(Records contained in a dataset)

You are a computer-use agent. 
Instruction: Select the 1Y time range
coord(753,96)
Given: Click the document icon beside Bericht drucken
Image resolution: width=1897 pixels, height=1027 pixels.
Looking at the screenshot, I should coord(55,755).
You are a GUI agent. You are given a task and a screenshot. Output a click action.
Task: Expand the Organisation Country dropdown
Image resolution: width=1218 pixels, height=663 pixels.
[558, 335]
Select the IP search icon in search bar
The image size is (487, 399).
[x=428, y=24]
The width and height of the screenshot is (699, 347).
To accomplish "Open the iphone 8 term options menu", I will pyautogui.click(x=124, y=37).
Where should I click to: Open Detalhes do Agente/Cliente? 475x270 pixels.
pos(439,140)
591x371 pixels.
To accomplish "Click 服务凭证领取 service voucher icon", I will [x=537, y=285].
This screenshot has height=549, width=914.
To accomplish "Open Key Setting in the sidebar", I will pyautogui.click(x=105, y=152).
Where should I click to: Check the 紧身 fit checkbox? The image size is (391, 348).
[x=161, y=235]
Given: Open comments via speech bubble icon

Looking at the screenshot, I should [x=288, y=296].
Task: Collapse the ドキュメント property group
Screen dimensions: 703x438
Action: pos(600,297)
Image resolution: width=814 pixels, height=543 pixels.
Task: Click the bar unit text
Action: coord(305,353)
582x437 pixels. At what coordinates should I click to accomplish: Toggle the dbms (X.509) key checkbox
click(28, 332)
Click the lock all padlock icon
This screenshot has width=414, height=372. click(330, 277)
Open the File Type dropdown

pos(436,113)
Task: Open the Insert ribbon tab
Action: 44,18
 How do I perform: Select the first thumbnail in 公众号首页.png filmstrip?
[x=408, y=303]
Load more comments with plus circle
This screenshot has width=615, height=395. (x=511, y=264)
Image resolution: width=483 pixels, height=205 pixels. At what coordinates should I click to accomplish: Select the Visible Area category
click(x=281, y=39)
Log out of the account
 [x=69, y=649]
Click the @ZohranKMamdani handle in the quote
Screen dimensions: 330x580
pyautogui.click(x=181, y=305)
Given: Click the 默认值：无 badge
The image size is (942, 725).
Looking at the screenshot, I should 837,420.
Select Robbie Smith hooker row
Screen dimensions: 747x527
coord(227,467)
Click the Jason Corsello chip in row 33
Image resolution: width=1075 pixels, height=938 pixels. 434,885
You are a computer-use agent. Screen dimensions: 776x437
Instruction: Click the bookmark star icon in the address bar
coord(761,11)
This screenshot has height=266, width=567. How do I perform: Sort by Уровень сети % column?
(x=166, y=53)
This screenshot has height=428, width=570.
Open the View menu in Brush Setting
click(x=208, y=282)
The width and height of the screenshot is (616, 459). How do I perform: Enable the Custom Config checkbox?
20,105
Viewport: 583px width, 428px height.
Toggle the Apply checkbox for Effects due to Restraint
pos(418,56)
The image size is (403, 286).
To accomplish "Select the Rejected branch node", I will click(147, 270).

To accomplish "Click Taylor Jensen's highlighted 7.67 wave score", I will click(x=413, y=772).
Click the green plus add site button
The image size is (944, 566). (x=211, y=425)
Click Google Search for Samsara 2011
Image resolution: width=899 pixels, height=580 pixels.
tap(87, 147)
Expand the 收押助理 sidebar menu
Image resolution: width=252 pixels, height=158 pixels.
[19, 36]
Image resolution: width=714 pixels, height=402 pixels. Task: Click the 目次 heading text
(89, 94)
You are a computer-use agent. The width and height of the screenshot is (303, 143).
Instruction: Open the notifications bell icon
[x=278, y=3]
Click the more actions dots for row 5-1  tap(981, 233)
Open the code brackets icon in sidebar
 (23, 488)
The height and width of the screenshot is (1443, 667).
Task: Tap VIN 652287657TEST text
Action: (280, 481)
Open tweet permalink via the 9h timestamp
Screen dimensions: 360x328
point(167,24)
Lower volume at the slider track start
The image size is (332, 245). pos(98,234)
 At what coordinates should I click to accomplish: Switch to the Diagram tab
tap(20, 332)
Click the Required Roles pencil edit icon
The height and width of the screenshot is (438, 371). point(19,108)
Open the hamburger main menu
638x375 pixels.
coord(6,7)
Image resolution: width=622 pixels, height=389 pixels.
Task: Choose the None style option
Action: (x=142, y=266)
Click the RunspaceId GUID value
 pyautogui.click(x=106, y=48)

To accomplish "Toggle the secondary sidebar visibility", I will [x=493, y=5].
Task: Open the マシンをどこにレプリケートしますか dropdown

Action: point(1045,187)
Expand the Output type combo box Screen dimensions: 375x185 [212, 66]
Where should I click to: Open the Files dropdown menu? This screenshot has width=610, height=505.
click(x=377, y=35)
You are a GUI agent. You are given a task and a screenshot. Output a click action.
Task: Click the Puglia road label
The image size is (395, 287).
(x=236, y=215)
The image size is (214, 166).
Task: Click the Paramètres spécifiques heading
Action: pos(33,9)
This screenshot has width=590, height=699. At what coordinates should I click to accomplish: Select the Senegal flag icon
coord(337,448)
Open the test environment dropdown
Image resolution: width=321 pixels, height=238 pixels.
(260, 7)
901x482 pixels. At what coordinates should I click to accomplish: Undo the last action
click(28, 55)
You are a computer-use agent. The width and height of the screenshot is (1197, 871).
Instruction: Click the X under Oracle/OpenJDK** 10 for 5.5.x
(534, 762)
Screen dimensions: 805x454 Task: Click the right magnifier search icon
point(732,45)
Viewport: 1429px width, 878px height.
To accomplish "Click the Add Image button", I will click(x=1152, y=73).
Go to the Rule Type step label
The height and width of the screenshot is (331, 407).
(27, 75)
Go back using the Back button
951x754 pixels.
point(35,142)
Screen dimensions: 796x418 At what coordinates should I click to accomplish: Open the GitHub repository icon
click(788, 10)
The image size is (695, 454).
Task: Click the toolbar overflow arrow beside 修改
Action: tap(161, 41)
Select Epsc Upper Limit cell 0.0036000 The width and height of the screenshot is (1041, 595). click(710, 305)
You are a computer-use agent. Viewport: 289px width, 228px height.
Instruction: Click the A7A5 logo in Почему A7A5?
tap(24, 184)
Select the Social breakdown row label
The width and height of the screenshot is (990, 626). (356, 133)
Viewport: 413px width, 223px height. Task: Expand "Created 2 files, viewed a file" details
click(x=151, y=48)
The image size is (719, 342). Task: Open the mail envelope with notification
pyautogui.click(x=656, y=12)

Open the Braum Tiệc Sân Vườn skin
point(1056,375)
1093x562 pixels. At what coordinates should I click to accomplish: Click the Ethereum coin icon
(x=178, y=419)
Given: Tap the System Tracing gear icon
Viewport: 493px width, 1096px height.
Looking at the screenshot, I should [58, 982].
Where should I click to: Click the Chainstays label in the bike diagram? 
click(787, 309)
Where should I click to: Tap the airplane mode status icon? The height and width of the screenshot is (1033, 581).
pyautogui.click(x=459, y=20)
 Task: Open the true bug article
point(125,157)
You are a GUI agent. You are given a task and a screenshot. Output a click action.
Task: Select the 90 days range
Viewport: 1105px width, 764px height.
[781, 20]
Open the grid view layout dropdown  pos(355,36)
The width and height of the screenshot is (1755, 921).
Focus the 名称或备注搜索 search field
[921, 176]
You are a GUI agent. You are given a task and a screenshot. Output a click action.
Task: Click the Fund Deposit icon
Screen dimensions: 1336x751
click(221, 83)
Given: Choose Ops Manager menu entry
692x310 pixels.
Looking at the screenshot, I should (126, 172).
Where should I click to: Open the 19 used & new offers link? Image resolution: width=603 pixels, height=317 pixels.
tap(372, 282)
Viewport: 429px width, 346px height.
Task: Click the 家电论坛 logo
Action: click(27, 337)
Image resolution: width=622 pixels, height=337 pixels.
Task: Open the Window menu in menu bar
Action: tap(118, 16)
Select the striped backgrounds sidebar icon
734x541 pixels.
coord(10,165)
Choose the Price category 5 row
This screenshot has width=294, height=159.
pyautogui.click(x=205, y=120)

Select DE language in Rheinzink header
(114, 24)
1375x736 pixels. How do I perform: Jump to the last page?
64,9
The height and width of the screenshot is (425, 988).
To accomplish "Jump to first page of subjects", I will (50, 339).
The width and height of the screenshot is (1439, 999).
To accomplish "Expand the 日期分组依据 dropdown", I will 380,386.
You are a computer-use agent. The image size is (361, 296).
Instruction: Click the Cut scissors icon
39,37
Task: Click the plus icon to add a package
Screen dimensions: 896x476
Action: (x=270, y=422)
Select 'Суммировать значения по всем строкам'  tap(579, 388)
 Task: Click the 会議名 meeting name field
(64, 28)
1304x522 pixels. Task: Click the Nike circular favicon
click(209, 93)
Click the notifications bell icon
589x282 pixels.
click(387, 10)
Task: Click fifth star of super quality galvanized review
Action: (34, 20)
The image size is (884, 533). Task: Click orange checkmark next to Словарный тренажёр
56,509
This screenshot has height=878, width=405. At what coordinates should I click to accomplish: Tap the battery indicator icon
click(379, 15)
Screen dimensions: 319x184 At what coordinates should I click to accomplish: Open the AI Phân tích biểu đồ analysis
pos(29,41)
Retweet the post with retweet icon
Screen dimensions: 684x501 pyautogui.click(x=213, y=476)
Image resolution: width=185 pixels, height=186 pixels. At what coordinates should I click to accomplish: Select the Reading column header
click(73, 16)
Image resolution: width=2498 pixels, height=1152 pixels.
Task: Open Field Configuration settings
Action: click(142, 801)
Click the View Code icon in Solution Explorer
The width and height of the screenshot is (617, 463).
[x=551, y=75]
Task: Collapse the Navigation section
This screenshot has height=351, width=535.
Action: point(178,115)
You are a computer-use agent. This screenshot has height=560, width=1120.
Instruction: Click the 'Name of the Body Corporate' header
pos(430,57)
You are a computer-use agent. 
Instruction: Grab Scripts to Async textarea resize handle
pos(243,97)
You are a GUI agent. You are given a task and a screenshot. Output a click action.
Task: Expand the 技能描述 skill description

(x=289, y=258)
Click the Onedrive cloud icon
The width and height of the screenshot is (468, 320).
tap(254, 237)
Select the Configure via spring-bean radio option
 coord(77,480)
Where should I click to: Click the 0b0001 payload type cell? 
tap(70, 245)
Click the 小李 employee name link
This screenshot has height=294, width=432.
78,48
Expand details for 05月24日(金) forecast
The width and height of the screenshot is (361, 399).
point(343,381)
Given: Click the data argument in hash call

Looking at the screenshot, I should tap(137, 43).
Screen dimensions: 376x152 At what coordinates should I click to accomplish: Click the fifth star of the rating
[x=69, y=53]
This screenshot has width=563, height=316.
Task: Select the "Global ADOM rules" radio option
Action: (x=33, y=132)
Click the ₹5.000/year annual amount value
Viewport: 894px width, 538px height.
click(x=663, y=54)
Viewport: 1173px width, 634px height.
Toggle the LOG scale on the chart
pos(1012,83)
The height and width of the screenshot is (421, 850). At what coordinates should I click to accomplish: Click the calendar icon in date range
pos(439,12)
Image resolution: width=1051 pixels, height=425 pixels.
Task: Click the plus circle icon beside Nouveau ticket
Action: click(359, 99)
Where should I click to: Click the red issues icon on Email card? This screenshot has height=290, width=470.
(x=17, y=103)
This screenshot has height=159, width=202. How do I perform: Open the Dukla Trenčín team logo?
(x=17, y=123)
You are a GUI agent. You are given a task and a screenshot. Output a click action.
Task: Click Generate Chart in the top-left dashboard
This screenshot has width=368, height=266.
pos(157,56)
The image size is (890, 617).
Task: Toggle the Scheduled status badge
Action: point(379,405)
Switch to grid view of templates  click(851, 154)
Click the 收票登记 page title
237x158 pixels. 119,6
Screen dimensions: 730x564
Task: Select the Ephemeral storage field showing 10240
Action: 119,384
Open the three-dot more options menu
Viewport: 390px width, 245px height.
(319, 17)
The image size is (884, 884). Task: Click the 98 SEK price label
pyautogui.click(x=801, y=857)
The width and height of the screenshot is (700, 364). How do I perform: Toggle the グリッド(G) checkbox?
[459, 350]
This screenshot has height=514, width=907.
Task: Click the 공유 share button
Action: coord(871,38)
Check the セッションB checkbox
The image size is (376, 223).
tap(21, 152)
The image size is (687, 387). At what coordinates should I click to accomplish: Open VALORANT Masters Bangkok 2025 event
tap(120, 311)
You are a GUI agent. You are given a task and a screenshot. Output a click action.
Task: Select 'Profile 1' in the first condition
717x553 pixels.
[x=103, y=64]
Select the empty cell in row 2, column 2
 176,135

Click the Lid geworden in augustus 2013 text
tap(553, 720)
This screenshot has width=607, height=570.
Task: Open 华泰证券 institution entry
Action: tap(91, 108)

PROMPT:
Among the lines above, find each one containing the string "Collapse" and copy it.

REPLY:
Task: Collapse the ドキュメント property group
Task: Collapse the Navigation section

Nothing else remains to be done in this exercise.